Just before you walk out the door, you look in the mirror and fix your hair. You feel excited. You have been set up for a blind date by your best friend. She told you: ‘she is perfect, you will really like her’. Although you trust your best friend, you do what needs to be done when preparing for a blind date: you check out your date’s profile on social media. 

Fast forward. You meet your date at the restaurant and you really hit it off. You ask her about what type of music she likes (although you already know that she is a big Stones fan by the looks of her Facebook page). You ask her if she likes travelling (although you already know she does since she posted pictures from her journeys all over the world). She tells you she has a dog and you respond as if you don’t know (although you already know the breed and the colour). 

Why not tell your date that you already know a lot about her? Why be all secretive about something that everybody does? Because it feels invasive.

The pregnancy prediction score

A precisely timed advertisement can change someone’s purchasing pattern for years. Therefore, a perfectly timed ad can be of great value to a retailer. Research shows that consumers are most open to targeted advertising when going through a major life event such as going to college, getting married, or having a baby. For instance, it is not hard to imagine that a well-timed ad for diapers can persuade a young mother into buying that specific brand for her baby (and sticking to that brand). For a retailer, timing is of the essence. 
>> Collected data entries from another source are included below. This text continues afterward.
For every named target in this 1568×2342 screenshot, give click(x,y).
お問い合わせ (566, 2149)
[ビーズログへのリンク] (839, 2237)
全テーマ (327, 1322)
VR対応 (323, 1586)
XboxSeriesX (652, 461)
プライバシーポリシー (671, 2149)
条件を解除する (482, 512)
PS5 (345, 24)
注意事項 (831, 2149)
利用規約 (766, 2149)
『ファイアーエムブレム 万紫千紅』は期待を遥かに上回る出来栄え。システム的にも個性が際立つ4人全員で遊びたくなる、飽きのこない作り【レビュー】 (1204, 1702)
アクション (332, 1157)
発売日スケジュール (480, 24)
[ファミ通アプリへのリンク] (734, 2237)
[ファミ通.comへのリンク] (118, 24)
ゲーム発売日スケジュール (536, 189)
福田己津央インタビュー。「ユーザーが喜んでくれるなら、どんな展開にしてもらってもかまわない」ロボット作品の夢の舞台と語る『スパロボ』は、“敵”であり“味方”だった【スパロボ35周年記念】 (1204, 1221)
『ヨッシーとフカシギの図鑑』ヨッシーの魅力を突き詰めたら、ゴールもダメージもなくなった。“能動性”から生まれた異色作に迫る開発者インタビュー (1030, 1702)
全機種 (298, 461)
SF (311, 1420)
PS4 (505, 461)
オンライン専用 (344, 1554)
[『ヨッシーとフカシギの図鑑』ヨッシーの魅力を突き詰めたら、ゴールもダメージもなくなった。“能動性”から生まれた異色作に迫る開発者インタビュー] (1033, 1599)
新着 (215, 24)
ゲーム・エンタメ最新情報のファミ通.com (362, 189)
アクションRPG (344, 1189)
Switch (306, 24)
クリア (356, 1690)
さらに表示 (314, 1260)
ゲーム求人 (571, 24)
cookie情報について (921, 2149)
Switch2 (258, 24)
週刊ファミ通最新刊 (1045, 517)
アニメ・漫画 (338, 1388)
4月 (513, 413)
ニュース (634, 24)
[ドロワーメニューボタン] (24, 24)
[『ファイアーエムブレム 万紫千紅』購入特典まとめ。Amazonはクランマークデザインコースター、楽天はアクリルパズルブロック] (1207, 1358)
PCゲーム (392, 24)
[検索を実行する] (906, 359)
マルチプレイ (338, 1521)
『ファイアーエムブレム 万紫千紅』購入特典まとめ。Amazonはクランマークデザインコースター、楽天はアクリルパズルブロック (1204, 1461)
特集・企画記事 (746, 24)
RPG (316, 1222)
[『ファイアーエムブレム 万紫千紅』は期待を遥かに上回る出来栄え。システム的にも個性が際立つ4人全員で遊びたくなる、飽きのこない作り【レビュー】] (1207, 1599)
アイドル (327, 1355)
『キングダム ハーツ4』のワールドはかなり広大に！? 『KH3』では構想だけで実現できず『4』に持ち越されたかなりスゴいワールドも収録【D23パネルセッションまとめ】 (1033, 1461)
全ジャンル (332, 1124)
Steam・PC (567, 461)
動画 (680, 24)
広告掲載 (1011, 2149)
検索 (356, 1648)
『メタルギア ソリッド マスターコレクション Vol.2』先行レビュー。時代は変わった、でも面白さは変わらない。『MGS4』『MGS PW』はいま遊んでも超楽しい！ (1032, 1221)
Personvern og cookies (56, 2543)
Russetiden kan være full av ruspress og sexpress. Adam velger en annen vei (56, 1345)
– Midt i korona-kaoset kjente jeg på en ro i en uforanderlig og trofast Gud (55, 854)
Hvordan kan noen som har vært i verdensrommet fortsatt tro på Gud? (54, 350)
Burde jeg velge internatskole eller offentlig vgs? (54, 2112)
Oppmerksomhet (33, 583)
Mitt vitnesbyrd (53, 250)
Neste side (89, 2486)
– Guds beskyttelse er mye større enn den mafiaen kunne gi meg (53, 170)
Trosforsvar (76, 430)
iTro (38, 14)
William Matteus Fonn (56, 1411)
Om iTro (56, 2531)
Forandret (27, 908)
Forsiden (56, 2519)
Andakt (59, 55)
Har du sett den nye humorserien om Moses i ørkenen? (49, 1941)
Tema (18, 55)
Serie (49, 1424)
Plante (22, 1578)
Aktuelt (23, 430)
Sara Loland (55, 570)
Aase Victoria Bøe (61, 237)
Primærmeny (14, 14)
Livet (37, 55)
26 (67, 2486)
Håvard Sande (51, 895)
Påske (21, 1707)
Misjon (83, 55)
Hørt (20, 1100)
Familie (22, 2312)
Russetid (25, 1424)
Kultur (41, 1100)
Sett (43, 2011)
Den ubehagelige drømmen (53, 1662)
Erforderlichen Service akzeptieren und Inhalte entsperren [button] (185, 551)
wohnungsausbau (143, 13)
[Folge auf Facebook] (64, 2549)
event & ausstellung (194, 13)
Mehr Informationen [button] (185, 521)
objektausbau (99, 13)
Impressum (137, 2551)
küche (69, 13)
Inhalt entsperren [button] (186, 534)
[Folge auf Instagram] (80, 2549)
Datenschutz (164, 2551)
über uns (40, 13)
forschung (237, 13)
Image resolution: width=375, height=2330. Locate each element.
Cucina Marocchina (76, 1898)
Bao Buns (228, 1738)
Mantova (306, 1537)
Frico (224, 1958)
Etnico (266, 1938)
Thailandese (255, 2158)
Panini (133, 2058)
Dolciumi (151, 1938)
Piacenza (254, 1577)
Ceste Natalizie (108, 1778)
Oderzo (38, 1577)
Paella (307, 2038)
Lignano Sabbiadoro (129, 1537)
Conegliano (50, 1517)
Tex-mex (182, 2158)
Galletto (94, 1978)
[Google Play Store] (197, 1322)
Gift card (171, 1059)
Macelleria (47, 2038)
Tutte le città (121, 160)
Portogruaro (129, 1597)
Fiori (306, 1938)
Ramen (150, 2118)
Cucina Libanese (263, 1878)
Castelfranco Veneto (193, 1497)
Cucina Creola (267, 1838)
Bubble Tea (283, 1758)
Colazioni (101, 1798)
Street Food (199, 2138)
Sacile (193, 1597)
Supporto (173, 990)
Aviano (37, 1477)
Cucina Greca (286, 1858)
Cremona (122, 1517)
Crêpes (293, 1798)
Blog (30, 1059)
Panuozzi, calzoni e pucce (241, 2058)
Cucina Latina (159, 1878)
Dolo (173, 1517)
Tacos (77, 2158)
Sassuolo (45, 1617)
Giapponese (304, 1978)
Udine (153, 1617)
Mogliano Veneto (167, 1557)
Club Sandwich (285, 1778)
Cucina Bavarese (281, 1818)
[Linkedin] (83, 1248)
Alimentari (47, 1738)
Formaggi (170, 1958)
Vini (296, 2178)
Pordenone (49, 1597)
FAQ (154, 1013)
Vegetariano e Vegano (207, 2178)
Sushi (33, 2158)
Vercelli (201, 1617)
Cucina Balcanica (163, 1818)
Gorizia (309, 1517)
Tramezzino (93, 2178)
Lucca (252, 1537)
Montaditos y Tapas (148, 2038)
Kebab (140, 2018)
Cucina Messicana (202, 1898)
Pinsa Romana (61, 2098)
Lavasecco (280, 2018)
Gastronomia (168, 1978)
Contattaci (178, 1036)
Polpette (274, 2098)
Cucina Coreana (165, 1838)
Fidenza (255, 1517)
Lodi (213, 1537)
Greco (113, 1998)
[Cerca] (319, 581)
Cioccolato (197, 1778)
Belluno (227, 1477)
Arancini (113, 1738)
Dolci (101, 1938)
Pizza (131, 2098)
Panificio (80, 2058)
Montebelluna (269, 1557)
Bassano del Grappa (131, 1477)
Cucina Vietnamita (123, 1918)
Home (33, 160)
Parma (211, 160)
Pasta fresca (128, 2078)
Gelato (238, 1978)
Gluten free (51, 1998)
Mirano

To get the timing right, a big American retailer used data from its customers to come up with a so-called ‘pregnancy prediction’ score. The retailer’s analysts were able to make a pregnancy prediction by analysing its customers’ shopping behaviour. For example, they found out that around the beginning of a pregnant woman’s second trimester, she would buy certain unscented lotions. In total, roughly 25 products were identified as pregnancy indicators. By analysing their customer’s purchases and shopping patterns, the retailer was able to identify some of its customers as pregnant. These women would all receive coupons for diapers and baby clothes. By the time these women would have their baby, they would go to that specific retailer. In 2012, the New York Times published an article on this targeted marketing behaviour, resulting in great disbelief amongst the public. Why? Because it made people feel uncomfortable.  

The final threshold

The GDPR distinguishes six lawful bases for the processing of personal data. A processor of personal data would (preferably) base its processing on more than one justification. Once one or more justifications apply, the processor may legally, within the scope of the GDPR, process the personal data. However, although a justification gives the processor the legal right to process the personal data, they may find themselves restricted by a non-legal rule: the "don't be creepy rule".

Imagine the earlier mentioned retailer to be a big EU retailer asking its customers prior consent to collect their personal data for marketing purposes. Legally, this consent would mean that the retailer has a justification to use the personal data for specifically tailored targeted ads. However, in practice, the retailer will consider the creepy rule as a final (moral) threshold. Although the creepy rule is not laid down in legislation, it is important to corporates nevertheless. A regulatory fine might impact the brand value and consumer confidence, a breach of the creepy rule will most definitely.

Using (personal) data to improve targeted advertising will have a positive effect on the customer’s purchase intention. In addition, customers might rather see an ad for something they actually want rather than for something they absolutely don’t. A targeted ad can therefore benefit both customer and company. Given the potential upside, targeted advertisements will be used increasingly. This creates a challenge for companies to strike the right note, bearing the creepy rule in mind. 

Striking the right note is not always that simple. Someone who has recently split up with its boy/girlfriend might not be happy with ads for dating sites. On the other hand, some may welcome it as a way to get back on the horse. Another example: after you lose someone you love, you receive a recommendation for a playlist that the one you lost used to listen to. To some, this will feel intrusive. To others, this will be comforting. These examples illustrate that when ads get more personal, the risk to breach the creepy rule increases. Once breached, customers might stay away from the offered service or product.

Back to the blind date. Showing interest in your date will be considered nice, but don’t push your luck by disclosing all the details of your little research. If you do, you might find yourself finishing your meal alone.